The Silverado 2500 HD ZR2 is an interesting case. I’ll admit, my instinctive reaction is to scoff at yet another money-grabbing off-roader that nobody will use. But I caught myself at that last part. I know that millions of Americans are driving around in pickup trucks for no good practical reason, but my perception of the bigger, more work-focused HD lineups is different. I’m not sure if anybody’s out there driving a heavy-duty pickup that they don’t use.
That’s because the difference between the 1500 and 2500 is all practical. The cost is the same, the efficiency is worse, and the general features are worse for roughly the same aesthetic and daily capability. The leap from Equinox to Silverado 1500 is a total revolution in perception, whereas the Silverado 2500 HD merely stretches the style a little further. It’s an exercise in diminishing returns, is my point, and it seems—for most drivers—that there really is an upper limit to how big is big enough.
If the majority of HD truck owners use them for “truck” things—towing, hauling, plowing—doesn’t it stand to reason that said trucks might often find themselves off beaten paths? One report claims that 74% of “off-highway vehicles” (otherwise known as off-road vehicles, but inclusive to ATVs, UTVs, and the like) are used during hunting or fishing—activities where using a truck makes a lot of sense. For HD truck owners who are serious DIYers, campers, and hunters especially, off-road trims make a heck of a lot of sense, even if it’s just for making that last 10% of the journey more confident or comfortable, whether it’s on a worksite, a campground, or deep in the genuine wilderness!

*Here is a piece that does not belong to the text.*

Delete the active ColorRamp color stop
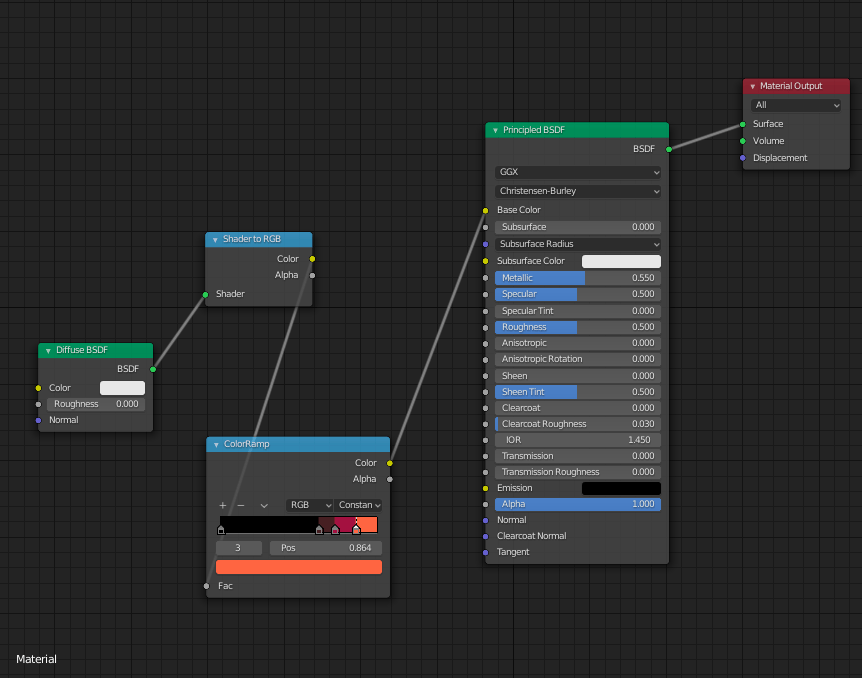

The ZR2 makes even more sense when one considers that the modern Power Wagon has been around since 2005 and the Super Duty Tremor package since 2020; the ZR2 is the last to the party! The market is clearly there; although only 5% of Ram 2500s are Power Wagons, they’re the fastest off the lots. It’s shocking that it took Chevy so long to produce even a pseudo-competitor to the Raptor and Power Wagon because people who are seeking capability from their vehicle aren’t hesitating to spend an extra $5k or so on middle-trim trucks in order to have it.
Where We Go From Here
Will the Silverado 2500 HD ZR2 prompt Ram to slam the hammer down with a HyperPower Wagon or Ford to create a SuperRaptor? (Ram, I think not, but Ford… yeah, give it two more years, and we’ll hear something about the Super Duty Raptor variant.) The fact is, off-roaders sell; the introductions of both generations of the Raptor, the 2015 Ram 1500 Rebel, and the 2017 Colorado ZR2 all coincided with sales increases of 13% in the two years after release for the respective models. Whether that’s correlation or causation is hard to tell, but, for Chevy, this HD ZR2 seems like a no-brainer; Ford escalating yet again in the next couple of years might be an easy decision as well.
Either way, it seems the off-road industry is only getting more crowded and competitive. Exciting new capabilities and nostalgic revivals generate plenty of hype on their own, but they don’t really need it. The instantly-accessible glamor of off-roading lifestyles will continue to influence the masses to at least make themselves capable of going “out there,” and the continued proliferation of a sense that one must be capable of total independence to have “made it” means millions more people will buy these kinds of vehicles than will actually need them.
But when it comes to heavy-duty pickups, I think it makes a lot of sense—more sense in most cases than luxury trims! At the very least, I’m confident that every Silverado 2500 HD ZR2 will get more than just a little bit of mud on the tires.